The 2000–01 season was the 103rd season of competitive football played by Arsenal. The club ended the campaign second in the Premier League, ten points behind reigning champions Manchester United. Arsenal reached the 2001 FA Cup Final at the Millennium Stadium, Cardiff in May 2001; in spite of dominating against Liverpool, they conceded two late goals, both scored by Michael Owen. In Europe, Arsenal made it to the quarter-finals of the UEFA Champions League for the first time since 1972, only to be eliminated on the away goals rule by eventual finalists Valencia.

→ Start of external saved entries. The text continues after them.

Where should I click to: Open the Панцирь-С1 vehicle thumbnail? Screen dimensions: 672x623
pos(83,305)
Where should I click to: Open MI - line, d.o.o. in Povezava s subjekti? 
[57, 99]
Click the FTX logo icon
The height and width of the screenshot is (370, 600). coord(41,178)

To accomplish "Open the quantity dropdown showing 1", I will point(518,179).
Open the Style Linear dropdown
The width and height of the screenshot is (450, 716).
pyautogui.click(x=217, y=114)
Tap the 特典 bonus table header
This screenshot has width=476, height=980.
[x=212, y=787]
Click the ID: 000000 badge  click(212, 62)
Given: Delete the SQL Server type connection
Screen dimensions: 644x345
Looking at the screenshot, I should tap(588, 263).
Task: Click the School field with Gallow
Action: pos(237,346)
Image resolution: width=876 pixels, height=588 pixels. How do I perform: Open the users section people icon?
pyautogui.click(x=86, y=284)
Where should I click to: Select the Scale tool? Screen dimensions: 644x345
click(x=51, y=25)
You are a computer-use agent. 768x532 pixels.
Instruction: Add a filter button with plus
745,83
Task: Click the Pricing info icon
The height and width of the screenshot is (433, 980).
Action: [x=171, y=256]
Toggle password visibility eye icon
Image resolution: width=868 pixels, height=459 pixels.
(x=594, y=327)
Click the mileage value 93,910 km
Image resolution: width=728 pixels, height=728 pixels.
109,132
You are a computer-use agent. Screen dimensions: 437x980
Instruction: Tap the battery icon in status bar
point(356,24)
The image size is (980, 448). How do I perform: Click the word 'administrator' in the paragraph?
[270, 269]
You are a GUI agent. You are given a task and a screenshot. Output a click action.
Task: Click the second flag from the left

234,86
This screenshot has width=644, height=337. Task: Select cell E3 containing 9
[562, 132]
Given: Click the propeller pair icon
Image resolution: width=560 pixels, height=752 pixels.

In the transfer window, Arsenal sold Marc Overmars and Emmanuel Petit to Barcelona for a combined fee of more than £30 million. Defender Lauren was signed as a direct replacement for Nigel Winterburn, who signed on a free transfer to West Ham United. French footballers Robert Pires and Sylvain Wiltord were purchased from Marseille and Bordeaux respectively; the latter's arrival broke the club's transfer record.

Midfielder Patrick Vieira was sent off in Arsenal's first two league games of the season, though the team coped well in his absence and went unbeaten throughout September and October. Arsenal made it past the next phase of the Champions League by November, but continued to perform inconsistently in the Premier League away from home; they lost at Everton, Leeds United and Liverpool in the space of a month.  A 6–1 defeat to Manchester United in February prompted Wenger to rule out their chances of winning the league. The team finished in second on 70 points, three fewer than in the previous season.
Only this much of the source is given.